Is this the year America’s comeback starts? The ad for Chrysler made me feel that way. A beast of a car glides through the streets of some industrial town … wait, that’s Eminem driving — must be Detroit. “This is the Motor City,” he growls defiantly, “and this is what we do.”

Emotional ad — almost made me forget the BMW ad about how clean diesel is part of a less gas-dependent future.

The Chrysler ad said what a lot of America wanted to hear Sunday — and said it better than all of FOX’s in-game, pre-fab patriotism. Hey, world, we’re back, and our muscle cars — impractical as they may be — are still cool.

But some ads had me feeling we were slipping back to the failed past. Maybe it was the parade of failed celebrities. Really, Go Daddy, you’re going with Joan Rivers? And Roseanne Barr, Snickers? You, of all beloved brands, who had such a brilliant ad last year with Betty White?

Worst of all was Groupon, a supposedly hip brand that foisted mediocre ’80s semi-icon Timothy Hutton on us. The ad was just plain weird, as Hutton talks about Tibet’s tragic troubles, then makes light of them. Next he’s telling you to aspire to pay less for a dinner out than your local restaurant owner can afford to make it for. Did our recent decades of expecting something for nothing and only caring about ourselves not teach us anything?

Maybe we need to go back further, to the Wild West days, as the best ad of the Super Bowl did.

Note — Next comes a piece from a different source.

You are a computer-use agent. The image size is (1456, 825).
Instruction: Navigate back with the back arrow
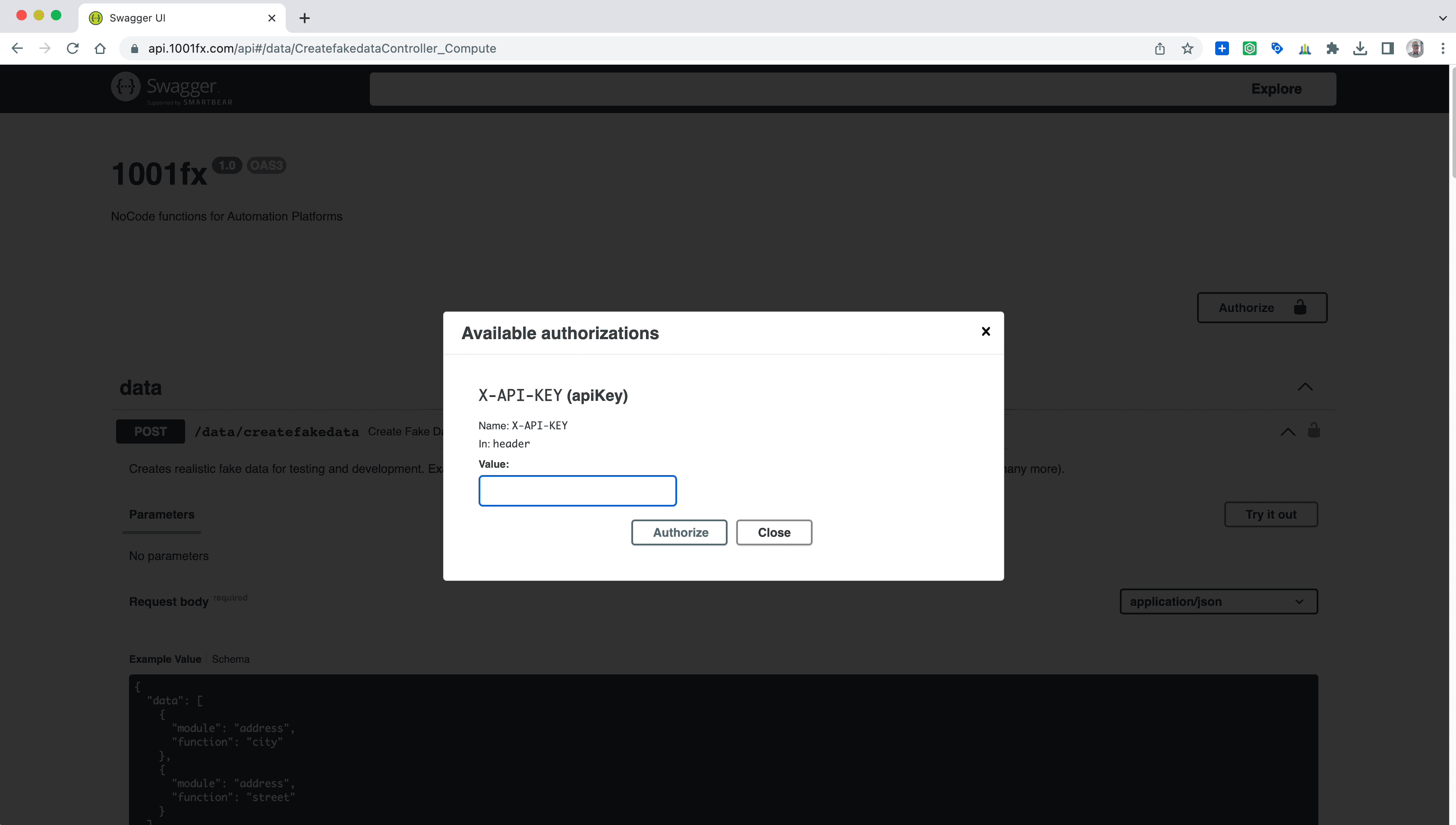[x=17, y=49]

Man in black at the bar in a dusty Western town — a classic bit of American mythology. Trouble’s comin’. He wants to wet his whistle, but there’s no beer … until the Budweiser Clydesdales deliver him a tall, cold one. What’s next? Gunplay? Fistfights?

Nope: “Blue jean baby… L.A. lady…” The tall, dark stranger leads the townsfolk in a rousing chorus of “Tiny Dancer.” Genius.

It’s that moment of teetering on the brink of something really bad — we’ve all been feeling stuck there these past couple years. Message: Keep the beer/good times/economy/jobs flowing, and life can be one big, awesome sing-along.